Diagnosis is made by neuroimaging (MRI is significantly more sensitive than CT). When evidence of CNS infarction is found, additional testing to determine the stroke subtype or etiology should be undertaken, including carotid artery Doppler, echocardiogram, and Holter monitor. Patients should be screened for hypertension, diabetes, and hyperlipidemia. If a patient has a history suggestive of CADASIL, genetic testing for the NOTCH3 gene is commercially available (see eBook Figure 4-6).

References

1.  Kalaria RN. Cerebrovascular disease and mechanisms of cognitive impairment: evidence from clinicopathological studies in humans.
Stroke.
2012;43:2526.

2.  Benitsy S, Gouw AA, Porcher R, et al.
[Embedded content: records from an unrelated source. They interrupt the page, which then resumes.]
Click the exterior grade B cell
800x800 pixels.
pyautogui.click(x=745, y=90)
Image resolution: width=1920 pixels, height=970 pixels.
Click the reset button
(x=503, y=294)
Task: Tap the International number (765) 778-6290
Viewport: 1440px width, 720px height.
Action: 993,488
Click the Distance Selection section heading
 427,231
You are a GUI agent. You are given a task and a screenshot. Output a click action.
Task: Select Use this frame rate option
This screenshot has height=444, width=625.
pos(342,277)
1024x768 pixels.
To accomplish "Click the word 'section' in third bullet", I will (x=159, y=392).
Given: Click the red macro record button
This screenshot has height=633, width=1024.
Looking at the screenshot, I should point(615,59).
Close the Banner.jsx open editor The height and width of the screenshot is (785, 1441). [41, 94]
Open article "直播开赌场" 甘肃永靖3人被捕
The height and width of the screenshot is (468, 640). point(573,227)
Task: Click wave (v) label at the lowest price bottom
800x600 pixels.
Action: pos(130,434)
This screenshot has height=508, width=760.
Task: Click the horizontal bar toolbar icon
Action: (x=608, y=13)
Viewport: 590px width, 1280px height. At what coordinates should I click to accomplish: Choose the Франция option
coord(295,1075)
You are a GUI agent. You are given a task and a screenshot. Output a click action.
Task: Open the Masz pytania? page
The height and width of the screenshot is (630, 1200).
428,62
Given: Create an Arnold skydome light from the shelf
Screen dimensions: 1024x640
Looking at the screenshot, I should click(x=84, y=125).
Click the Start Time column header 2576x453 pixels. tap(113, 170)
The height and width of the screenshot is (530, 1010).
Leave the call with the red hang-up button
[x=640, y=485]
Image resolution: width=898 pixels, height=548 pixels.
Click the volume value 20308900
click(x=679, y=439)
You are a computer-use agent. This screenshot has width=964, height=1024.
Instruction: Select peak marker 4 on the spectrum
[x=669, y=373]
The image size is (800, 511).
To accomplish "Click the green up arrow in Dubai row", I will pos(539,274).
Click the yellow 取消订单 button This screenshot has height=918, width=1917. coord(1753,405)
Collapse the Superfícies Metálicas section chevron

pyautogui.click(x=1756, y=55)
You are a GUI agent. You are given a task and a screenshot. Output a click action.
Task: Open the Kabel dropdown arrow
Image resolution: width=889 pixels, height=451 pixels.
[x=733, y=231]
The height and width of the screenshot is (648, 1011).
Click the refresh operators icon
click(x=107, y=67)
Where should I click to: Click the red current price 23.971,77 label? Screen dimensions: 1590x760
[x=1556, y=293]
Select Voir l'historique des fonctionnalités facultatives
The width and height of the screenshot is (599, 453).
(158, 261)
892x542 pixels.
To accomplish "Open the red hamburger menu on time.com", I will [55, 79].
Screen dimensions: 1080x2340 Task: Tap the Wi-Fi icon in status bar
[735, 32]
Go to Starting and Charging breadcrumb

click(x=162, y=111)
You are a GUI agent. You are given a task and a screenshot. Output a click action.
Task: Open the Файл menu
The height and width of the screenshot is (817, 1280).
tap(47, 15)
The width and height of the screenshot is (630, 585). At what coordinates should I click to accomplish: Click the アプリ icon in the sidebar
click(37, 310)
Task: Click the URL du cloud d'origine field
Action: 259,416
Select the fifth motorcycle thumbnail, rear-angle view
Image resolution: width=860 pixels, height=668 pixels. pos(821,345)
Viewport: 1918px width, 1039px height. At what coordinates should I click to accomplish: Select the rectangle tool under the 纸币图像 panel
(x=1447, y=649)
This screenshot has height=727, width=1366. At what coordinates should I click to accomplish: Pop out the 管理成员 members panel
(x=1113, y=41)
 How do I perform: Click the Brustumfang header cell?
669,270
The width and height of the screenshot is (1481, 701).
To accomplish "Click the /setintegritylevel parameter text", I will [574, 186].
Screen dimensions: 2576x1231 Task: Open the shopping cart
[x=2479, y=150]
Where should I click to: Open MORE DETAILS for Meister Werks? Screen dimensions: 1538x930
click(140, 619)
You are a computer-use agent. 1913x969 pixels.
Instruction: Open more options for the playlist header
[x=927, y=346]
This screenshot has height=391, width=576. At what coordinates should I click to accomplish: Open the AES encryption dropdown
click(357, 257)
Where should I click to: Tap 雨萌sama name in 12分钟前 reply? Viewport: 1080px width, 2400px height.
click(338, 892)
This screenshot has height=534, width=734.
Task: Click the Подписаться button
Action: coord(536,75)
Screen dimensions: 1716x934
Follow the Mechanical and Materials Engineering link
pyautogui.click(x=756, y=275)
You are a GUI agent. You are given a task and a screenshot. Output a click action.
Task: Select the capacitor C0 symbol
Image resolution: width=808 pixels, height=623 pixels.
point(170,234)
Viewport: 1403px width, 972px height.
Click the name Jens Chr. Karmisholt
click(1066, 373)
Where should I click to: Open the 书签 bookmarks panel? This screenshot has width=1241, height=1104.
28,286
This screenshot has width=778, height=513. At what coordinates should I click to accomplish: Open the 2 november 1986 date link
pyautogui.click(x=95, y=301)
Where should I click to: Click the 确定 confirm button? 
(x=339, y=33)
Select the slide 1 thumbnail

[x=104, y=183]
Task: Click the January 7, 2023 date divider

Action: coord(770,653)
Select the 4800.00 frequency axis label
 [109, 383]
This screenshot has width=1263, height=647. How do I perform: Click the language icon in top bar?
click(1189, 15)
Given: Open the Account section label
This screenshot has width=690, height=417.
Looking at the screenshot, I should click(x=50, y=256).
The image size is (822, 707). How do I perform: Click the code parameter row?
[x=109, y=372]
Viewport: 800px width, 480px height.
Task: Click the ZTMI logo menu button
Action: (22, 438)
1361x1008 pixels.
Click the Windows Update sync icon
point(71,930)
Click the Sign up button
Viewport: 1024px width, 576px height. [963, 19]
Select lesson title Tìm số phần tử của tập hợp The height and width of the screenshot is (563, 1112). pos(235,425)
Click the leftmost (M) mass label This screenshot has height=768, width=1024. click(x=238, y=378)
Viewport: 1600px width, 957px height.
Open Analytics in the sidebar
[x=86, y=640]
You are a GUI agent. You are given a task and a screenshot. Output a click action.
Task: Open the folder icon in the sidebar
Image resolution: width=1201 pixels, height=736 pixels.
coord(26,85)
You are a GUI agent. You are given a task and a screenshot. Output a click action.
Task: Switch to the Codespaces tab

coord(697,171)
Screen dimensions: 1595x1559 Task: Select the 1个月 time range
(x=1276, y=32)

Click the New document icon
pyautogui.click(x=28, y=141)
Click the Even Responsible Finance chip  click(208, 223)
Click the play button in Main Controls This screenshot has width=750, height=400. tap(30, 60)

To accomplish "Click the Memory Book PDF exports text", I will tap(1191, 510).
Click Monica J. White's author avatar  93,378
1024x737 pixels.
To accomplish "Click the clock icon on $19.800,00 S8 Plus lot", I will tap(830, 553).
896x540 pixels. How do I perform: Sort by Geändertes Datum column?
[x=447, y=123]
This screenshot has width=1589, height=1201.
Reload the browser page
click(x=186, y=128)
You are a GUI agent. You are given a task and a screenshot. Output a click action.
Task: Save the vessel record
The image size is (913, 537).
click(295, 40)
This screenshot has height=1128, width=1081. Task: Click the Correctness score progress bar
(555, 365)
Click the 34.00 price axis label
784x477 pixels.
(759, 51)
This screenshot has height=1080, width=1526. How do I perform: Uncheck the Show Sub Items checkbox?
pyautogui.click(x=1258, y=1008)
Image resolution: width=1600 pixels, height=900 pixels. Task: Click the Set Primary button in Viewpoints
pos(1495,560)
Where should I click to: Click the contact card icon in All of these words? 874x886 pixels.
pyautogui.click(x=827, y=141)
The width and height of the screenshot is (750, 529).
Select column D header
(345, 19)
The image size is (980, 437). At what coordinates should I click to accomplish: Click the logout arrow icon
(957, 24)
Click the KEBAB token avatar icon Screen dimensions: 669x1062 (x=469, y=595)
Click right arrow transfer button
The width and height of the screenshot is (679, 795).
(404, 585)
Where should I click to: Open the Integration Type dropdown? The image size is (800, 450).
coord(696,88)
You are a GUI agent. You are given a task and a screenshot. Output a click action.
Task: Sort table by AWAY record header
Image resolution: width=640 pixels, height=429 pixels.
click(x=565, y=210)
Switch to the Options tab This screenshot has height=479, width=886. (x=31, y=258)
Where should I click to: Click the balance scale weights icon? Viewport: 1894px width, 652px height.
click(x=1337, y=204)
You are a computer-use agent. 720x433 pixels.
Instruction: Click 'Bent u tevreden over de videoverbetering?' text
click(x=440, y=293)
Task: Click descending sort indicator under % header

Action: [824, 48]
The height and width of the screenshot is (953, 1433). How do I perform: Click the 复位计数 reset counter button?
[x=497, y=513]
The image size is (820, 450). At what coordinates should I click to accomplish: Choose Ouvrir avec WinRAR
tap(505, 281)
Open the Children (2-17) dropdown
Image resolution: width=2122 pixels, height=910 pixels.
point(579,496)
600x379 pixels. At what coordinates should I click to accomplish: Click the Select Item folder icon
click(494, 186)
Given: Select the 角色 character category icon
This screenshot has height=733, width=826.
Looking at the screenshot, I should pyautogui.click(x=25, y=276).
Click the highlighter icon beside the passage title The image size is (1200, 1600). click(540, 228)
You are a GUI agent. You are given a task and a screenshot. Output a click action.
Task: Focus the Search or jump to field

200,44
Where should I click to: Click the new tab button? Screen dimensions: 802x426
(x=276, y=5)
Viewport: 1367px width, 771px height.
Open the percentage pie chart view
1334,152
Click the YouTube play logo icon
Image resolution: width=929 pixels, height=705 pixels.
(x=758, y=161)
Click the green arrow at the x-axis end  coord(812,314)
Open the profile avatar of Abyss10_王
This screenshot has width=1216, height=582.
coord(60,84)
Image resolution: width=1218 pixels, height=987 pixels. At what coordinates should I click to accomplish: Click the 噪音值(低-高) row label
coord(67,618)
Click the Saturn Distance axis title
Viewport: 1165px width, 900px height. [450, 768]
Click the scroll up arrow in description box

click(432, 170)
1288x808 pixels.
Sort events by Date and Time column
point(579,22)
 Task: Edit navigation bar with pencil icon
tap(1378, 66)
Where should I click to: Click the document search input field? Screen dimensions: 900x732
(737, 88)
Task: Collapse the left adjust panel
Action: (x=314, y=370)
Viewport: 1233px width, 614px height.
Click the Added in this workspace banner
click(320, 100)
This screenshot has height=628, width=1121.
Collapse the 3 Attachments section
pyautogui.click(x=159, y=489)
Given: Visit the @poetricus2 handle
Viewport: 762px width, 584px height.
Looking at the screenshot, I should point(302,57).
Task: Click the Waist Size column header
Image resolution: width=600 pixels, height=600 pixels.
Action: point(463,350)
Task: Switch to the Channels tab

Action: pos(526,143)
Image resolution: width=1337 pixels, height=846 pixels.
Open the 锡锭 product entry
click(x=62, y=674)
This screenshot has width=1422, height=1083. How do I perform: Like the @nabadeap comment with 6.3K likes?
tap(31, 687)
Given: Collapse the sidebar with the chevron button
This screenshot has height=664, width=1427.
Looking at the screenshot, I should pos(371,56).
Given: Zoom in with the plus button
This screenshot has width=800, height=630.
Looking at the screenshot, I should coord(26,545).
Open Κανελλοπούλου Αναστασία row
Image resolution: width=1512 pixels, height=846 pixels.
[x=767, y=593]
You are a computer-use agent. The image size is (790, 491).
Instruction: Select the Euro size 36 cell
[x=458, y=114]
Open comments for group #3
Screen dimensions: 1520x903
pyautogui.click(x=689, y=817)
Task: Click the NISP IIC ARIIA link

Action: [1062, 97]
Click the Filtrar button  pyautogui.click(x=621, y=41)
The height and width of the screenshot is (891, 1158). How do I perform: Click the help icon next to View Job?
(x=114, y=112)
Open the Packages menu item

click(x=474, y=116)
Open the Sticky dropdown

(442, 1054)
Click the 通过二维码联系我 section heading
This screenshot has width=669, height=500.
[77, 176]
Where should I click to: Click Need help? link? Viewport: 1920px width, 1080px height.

Location of lacunar infarcts correlates with cognition in a sample of non-disabled subjects with age-related white-matter changes: the LADIS study.
J Neurol Neurosurg Psychiatry.
2009;80:478.

FRONTOTEMPORAL DEMENTIA

   Definition

Frontotemporal dementia (FTD) results from degeneration of the frontal or temporal lobes resulting in personality, language, and behavior abnormalities. It is a group of disorders with onset in the 45–65 age range that may progress to global dementia. This entity was once called Pick disease, but this diagnosis is now reserved for a subset of patients who exhibit Pick bodies (abnormal protein deposition within cells) on autopsy or biopsy.